The 5-year yield dropped 12+ bps in the days leading up to
The month to month core and headline CPI numbers were expected to be up 0.3% while the year to year number was expected to be down from 2.7 to 2.5%, but while the month to month core number was as expected, the headline number was reported to be 0.2% by Bloomberg, although another calendar I watched showed it at 0.3%, but that hardly matters since the year over year number was reported to have dropped to 2.4%.
Yields instantly spiked down, more at the short end of the curve than at the long end, which makes sense since with a strong jobs report on Wednesday and now a soft inflation report today, the odds of another rate cut sooner than June would seem better.
In a mirror image of what happened on Wednesday, the 5-year and 10-year made low yields in the first minute following the news, which are still holding but they're being tested as I write this. It may be too early to know if they'll hold, but it's probably not too early to say that the weekly charts will look good heading into the long weekend. One wonders if there won't be questioning as to how both reports from the BLS could have come in so much better than expected, and I for one don't understand how 2 different calendars could show 2 different numbers for one of the components, but they are what they are.
The low yields made so far are still above what I think are the strongest nearby resistance levels in all 3 maturities, although yesterday both 5-year and 10-year yields did close below good resistance levels. That said, the most important resistance of all might lie just ahead for the 5-year.

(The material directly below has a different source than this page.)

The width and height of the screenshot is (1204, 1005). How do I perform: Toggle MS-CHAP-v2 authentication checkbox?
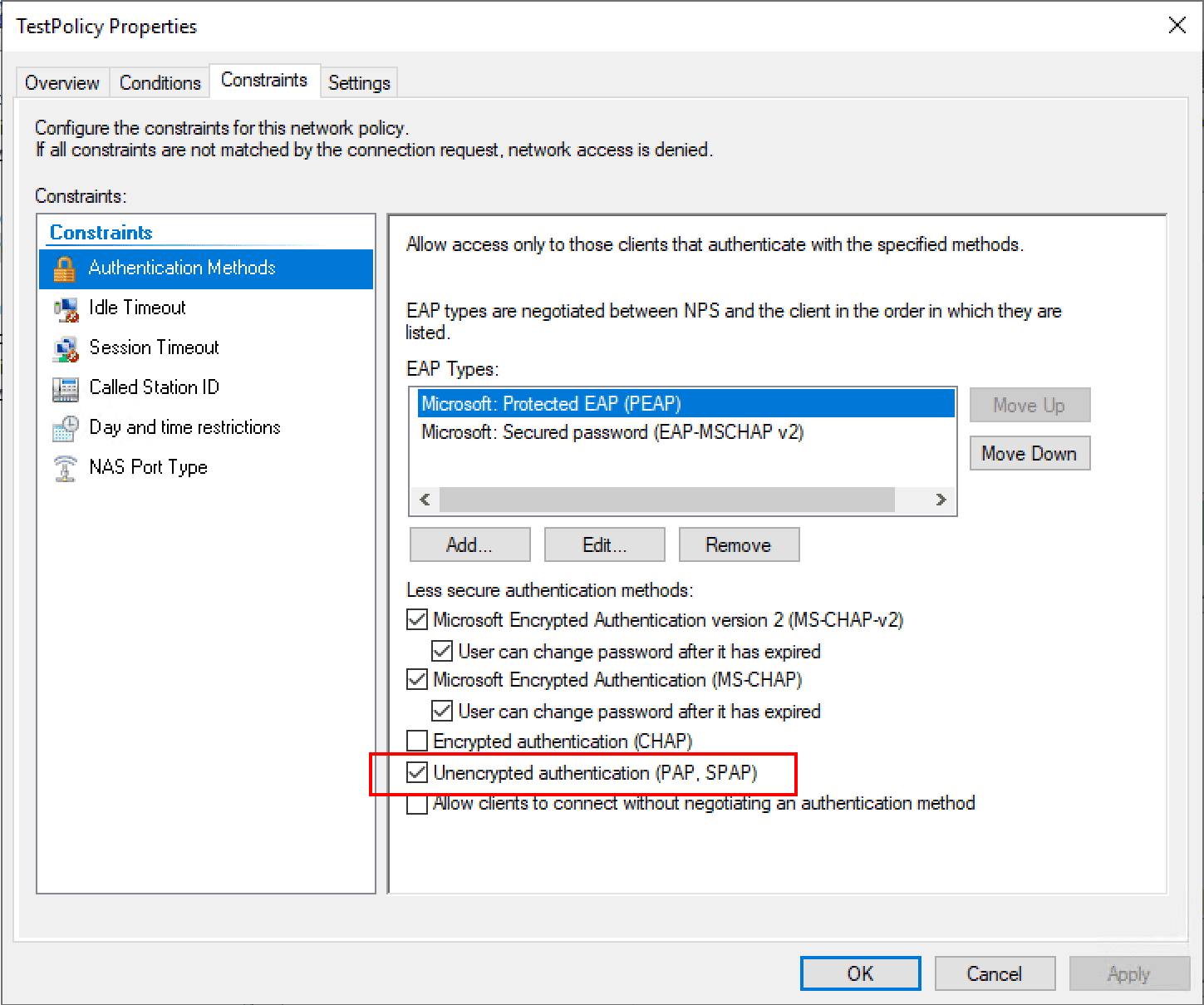click(x=417, y=620)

After breaking out above a channel, which had contained 5-year yields for 4 months, in barely 2 weeks its yield has dropped 26 bps, leaving it just 3 bps above the trendline which defined the bottom of that channel, but that hardly tells the story of that trendline.
The value of it, which is drawn under yield troughs left on 9/11 and 11/25, the value of another one drawn under a yield trough left on 9/16 of 2024 and the one from 9/11 of last year, and a third one drawn under yield troughs left on 5/4/2023 and the one left on 9/16/2024, are all within a basis point of one another. That means that the rise in 5-year yields per day is the same if you calculate it from this past September, from the previous September, or from May of 2023, and those trends have never been broken even on an intra-day basis.